Süngerin üretim sürecinin ölçeklenebilir olması, önceki mikroplastik filtreleme sistemlerinden farkını ortaya koyuyor. Daha önce birçok sistem laboratuvar ortamında başarı elde etmiş ancak büyük ölçekli uygulamalarda başarısız olmuştu. Araştırmacılar, bu süngerin hem uygun maliyetli olduğunu hem de büyük ölçekte üretilebileceğini belirtti.
Mikroplastikler, su kaynaklarında küresel bir sorun haline gelmiş durumda. Ortalama bir insanın yılda yaklaşık 4 bin plastik partikülü içme suyuyla birlikte vücuduna aldığı tahmin ediliyor. Mikroplastikler, toksik bileşiklerle bağlanarak kansere, hormon bozukluklarına ve nörotoksisiteye yol açabiliyor.

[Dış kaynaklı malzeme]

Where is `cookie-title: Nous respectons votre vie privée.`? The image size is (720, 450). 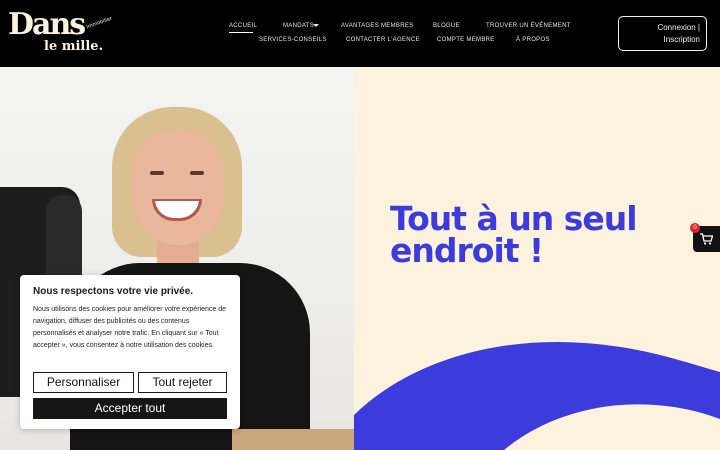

Hatta beyin ve plasenta bariyerini aşabiliyor, bu da ciddi sağlık risklerini beraberinde getiriyor.
Sünger, sulama kanalı, göl, deniz suyu ve havuz gibi farklı su ortamlarında test edildi ve yüzde 99,9’a kadar mikroplastik temizleme kapasitesine ulaştı. Beş kullanım döngüsünden sonra bile yüzde 95-98 oranında verimlilik sağladı. Araştırmacılar, bu yüksek yeniden kullanılabilirlik oranını “olağanüstü” olarak değerlendiriyor.
Sünger, genellikle kirlilikle mücadelede kullanılan kalamar kemiğinden elde edilen kitin ve pamuk selülozundan üretiliyor. Bu hammaddelerin uygun maliyetli ve kolay erişilebilir olması, sistemin büyük ölçekte uygulanabilirliğini artırıyor. Ayrıca, süngerin üretiminde kullanılan ekipmanların (örneğin dondurucular ve mekanik karıştırıcılar) yaygın olarak bulunabilir olması, maliyeti düşürüyor.

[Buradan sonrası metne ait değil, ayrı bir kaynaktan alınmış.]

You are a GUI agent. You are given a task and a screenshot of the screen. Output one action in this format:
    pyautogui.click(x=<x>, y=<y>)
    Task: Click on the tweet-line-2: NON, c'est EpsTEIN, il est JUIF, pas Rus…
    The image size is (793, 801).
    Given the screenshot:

ÇAMAŞIR VE BULAŞIK MAKİNESİNDE DE KULLANILABİLİR
Araştırmacılar, süngerin endüstriyel ölçekte kullanılabilir bir modelinin birkaç yıl içinde hazır olabileceğini söylüyor. Bu malzeme, evsel veya belediye filtreleme sistemlerinde, çamaşır makinelerinde, bulaşık makinelerinde ve diğer mikroplastik kaynaklarında kullanılabilir.
Bu buluş, yalnızca su kirliliğini azaltmakla kalmayıp, aynı zamanda halk sağlığını korumada da kritik bir rol oynayabilir. Wuhan Üniversitesi’nden araştırmacılar, bu teknolojinin gelecekteki testlerden başarıyla geçmesi halinde, küresel bir sağlık krizine yanıt olabileceğini ifade ediyor.
Araştırma, Wuhan Üniversitesi tarafından gerçekleştirilmiş ve sonuçları Science Advances dergisinde yayımlanmıştır.